Is there a solution for
$$\left(\frac{3}{x+y+z}\right)^n+\left(\frac{3}{x+y+z}\right)^{5-n}<2$$
where $n\in\mathbb Z$ and $x,y,z>0, xyz=1$.
This is the part of my attempts for my homework, that I stucked.
This is obvious $x+y+z≥3\implies \frac {3}{x+y+z}≤1$. But there is no any restriction for integer $n$. Therefore, I stucked.
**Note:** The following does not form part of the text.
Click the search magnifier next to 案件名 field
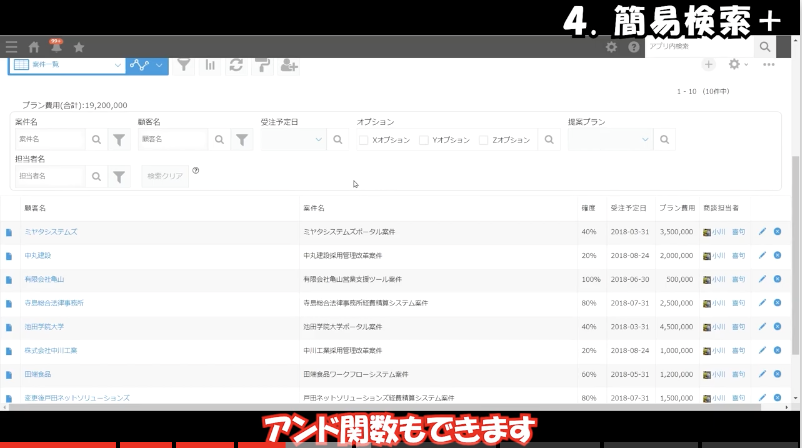Viewport: 802px width, 448px height. tap(97, 141)
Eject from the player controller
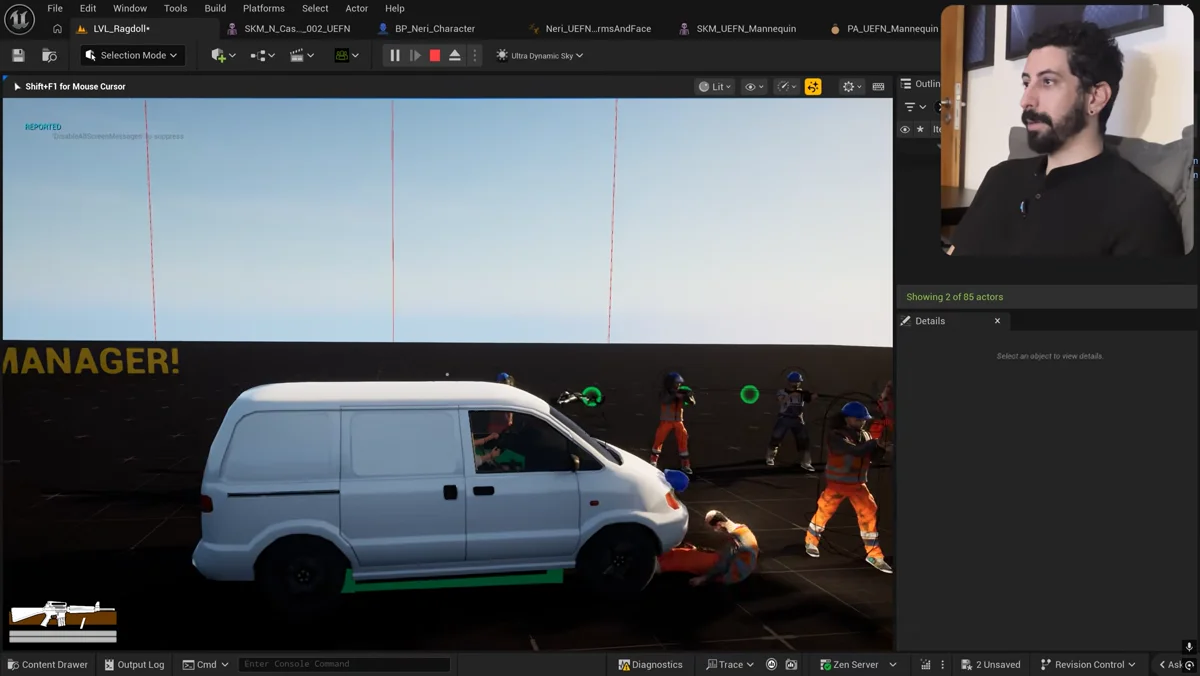Image resolution: width=1200 pixels, height=676 pixels. [455, 56]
I tried Wolfram Alpha, even WA couldn't solve.
Hint
By AM-GM inequality:
$$x+y+y\ge3(xyz)^{1/3}\Rightarrow \frac{3}{x+y+z}\le1.$$
The equality holds only when $x=y=z=1$.
It means that, for $0\le n \le 5$, we have
$$\left(\frac{3}{x+y+z}\right)^n+\left(\frac{3}{x+y+z}\right)^{5-n} \le 2.$$
You want to know if there is a solution for
$$\left(\frac{3}{x+y+z}\right)^n+\left(\frac{3}{x+y+z}\right)^{5-n} <2.$$
Think about the situation where you reach the sum equal to $2$.
Think on the interval $0\le n \le 5$.
Can you finish from here?